-
Notifications
You must be signed in to change notification settings - Fork 19
Description
An original design choice we made in Tplyr was to run all of the data processing within the table or layer environments themselves. At the time, this felt like it made sense - and there may have been a slight obsession with meta programming that lead to this, but it created a fairly complicated code architecture that was fairly riddled with unexpected effects.

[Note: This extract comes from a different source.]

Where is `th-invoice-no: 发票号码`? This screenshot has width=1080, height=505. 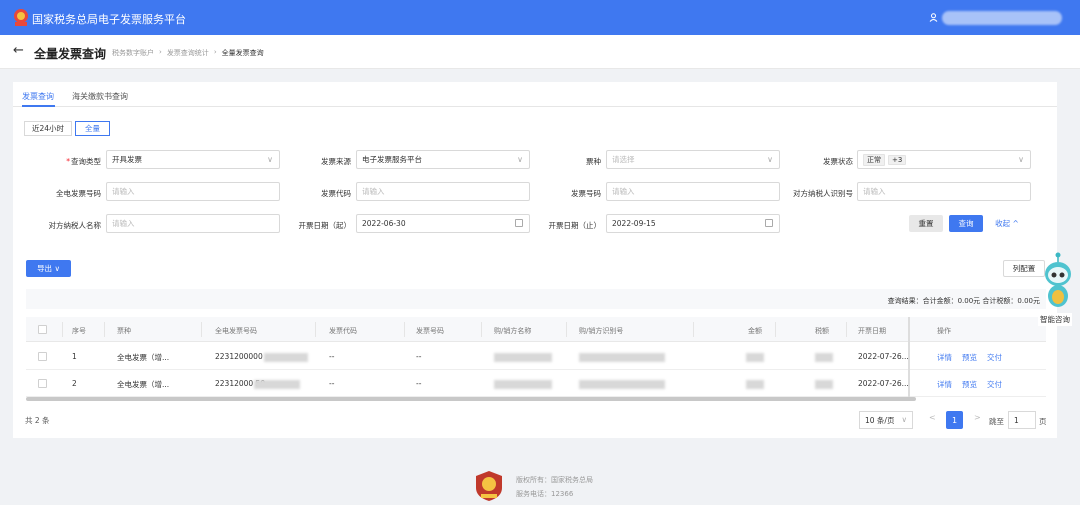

Evaluating code within the object environments themselves means that anything that happens within the function call effectively impacts the Tplyr object itself.
Before: evalq() Pattern
Previously, internal functions executed entire function bodies within table/layer environments using evalq():
treatment_group_build <- function(table) {
output <- evalq({
# Entire function body executes in table environment
built_target <- clean_attr(target)
fct_levels <- unique(...) # Pollutes table environment
# ... more code ...
rm(grp_i, i, fct_levels) # Manual cleanup required
}, envir=table)
invisible(table)
}After: Extract-Process-Bind Pattern
Now, functions explicitly extract, process, and bind:
treatment_group_build <- function(table) {
# EXTRACT: Explicitly get what we need
target <- table$target
treat_var <- table$treat_var
# PROCESS: Work in function environment
built_target <- clean_attr(target)
fct_levels <- unique(...) # Local variable
# BIND: Explicitly write results back
table$built_target <- built_target
table$built_pop_data <- built_pop_data
invisible(table)
}This isn't really a performance focused issue, but rather a goal of updating the code base to be slightly more intuitive, but also use a design pattern that should be:
a) More digestible for new developers trying to update the code.
b) More intentional in the impacts to the Tplyr objects, and
c) More predictable in the impact and effects of updates to the code.